In 2002, Covance began to perform an annual test for impairment of goodwill. This test is performed by comparing, at the reporting unit level, the carrying value of goodwill to its fair value. Covance assesses fair value based upon its best estimate of the present value of the future cash flows that it expects to be generated by the reporting unit. The test performed for 2002 did not identify any instances of impairment. However, changes in expectations as to the present value of the reporting unit's future cash flows might impact subsequent year's assessments of impairment.

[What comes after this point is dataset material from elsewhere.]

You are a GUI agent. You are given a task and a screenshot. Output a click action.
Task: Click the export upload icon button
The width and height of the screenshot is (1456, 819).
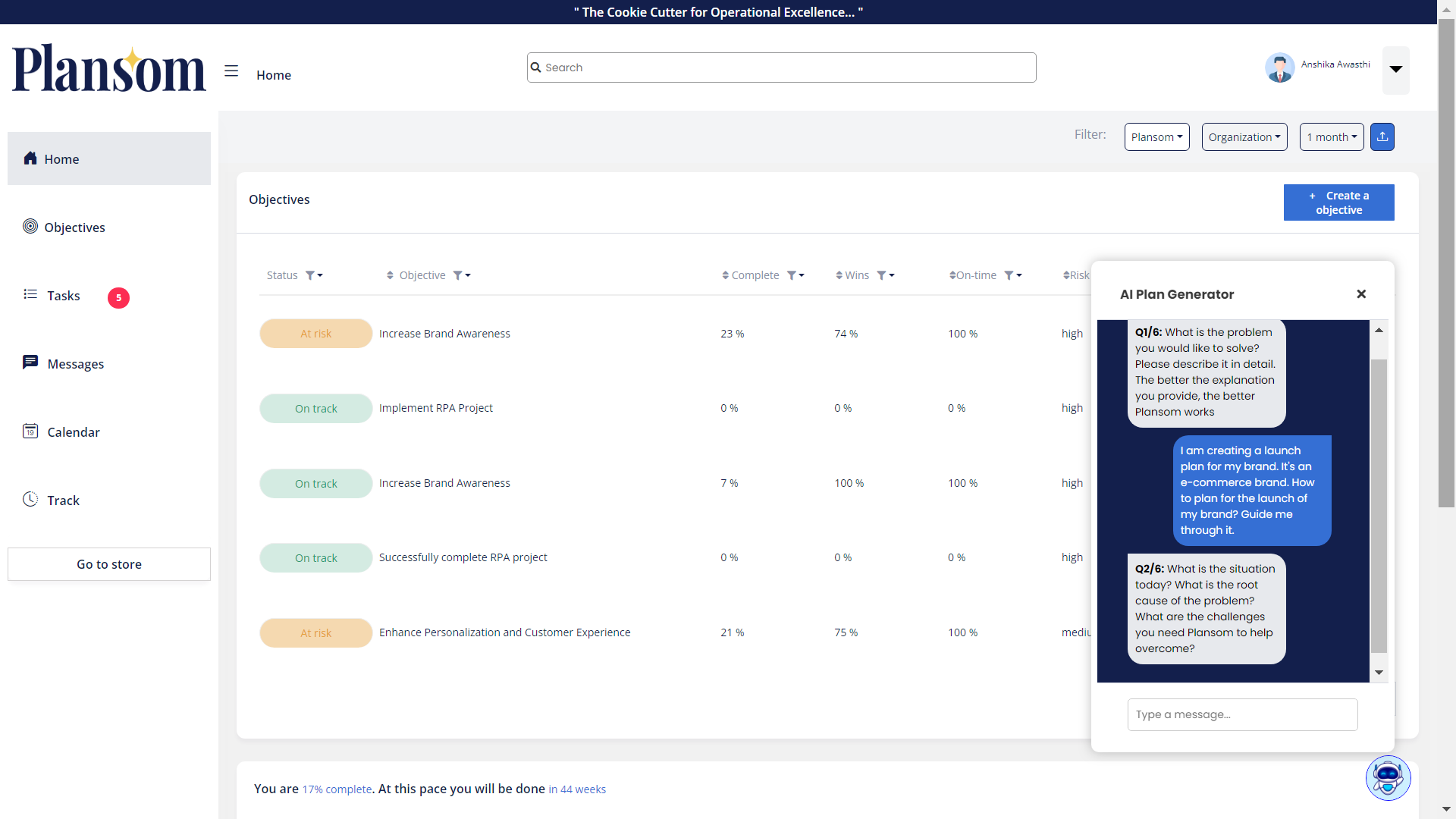[1382, 137]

Defined Benefit Pension Plans. Covance sponsors defined benefit pension plans for the benefit of its employees at three foreign subsidiaries. The measurement of the related pension benefit obligation and the expense recorded in each year is based upon actuarial computations which require judgment as to (a) the appropriate discount rate to use in computing the present value of the benefit obligation, (b) the expected return on plan assets and (c) the expected future rate of salary increases. Actual results will likely differ, in some periods materially, from the assumptions used in the actuarial valuation. For example, in 2002 as a result of the poor performance of the European equity markets Covance's United Kingdom plans suffered a decline in the fair value of their assets in the aggregate amount of $7.2 million which caused an increase in the under-funded status of these plans. This is likely to result in an increase in the annual expense of these plans going forward.
Operating Expenses
Covance segregates its recurring operating expenses among four categories: cost of revenue; reimbursed out-of-pocket expenses; selling, general and administrative expenses; and depreciation and amortization. Cost of revenue consists of appropriate amounts necessary to complete the revenue and earnings process, and includes direct labor and related benefits, other direct costs, shipping and handling fees, and an allocation of facility charges and information technology costs, and excludes depreciation and amortization. Cost of revenue, as a percentage of net revenues, tends and is expected to fluctuate from one period to another, as a result of changes in labor utilization and the mix of service offerings involving hundreds of studies conducted during any period of time. Selling, general and administrative expenses consist primarily of administrative payroll and related benefit charges, advertising and promotional expenses, administrative travel and an allocation of facility charges and information technology costs, and excludes depreciation and amortization.
Quarterly Results
Covance's quarterly operating results are subject to variation, and are expected to continue to be subject to variation, as a result of factors such as (1) delays in initiating or completing significant drug development trials, (2) termination or reduction in size of drug development trials, (3) acquisitions and divestitures, and (4) exchange rate fluctuations. Delays and terminations of trials are often the result of actions taken by Covance's customers or regulatory authorities and are not typically controllable by Covance. Since a large amount of Covance's operating costs are relatively fixed while revenue is subject to fluctuation, moderate variations in the commencement, progress or completion of drug development trials may cause significant variations in quarterly results.
Results of Operations
Three Months Ended September 30, 2003 Compared with Three Months Ended September 30, 2002. Net revenues increased 5.0% to $232.0 million for the three months ended September 30, 2003 from $221.0 million for the corresponding 2002 period. Excluding the impact of foreign exchange rate variances between both periods, net revenues increased 2.8% as compared to the corresponding 2002 period. Net revenues from Covance's early development segment grew 11.6%, or 9.4% excluding the impact of foreign exchange rate variances between both periods, on strong performance in our European toxicology, global chemistry, and global Phase I clinical services. Net revenues from Covance's late-stage development segment increased 0.1%, or decreased 2.1% excluding the impact of foreign exchange rate variances between both periods. Growth in our late-stage development segment was negatively impacted by below target net order generation in the first half of 2003 in central laboratories as well as softness in Phase IV.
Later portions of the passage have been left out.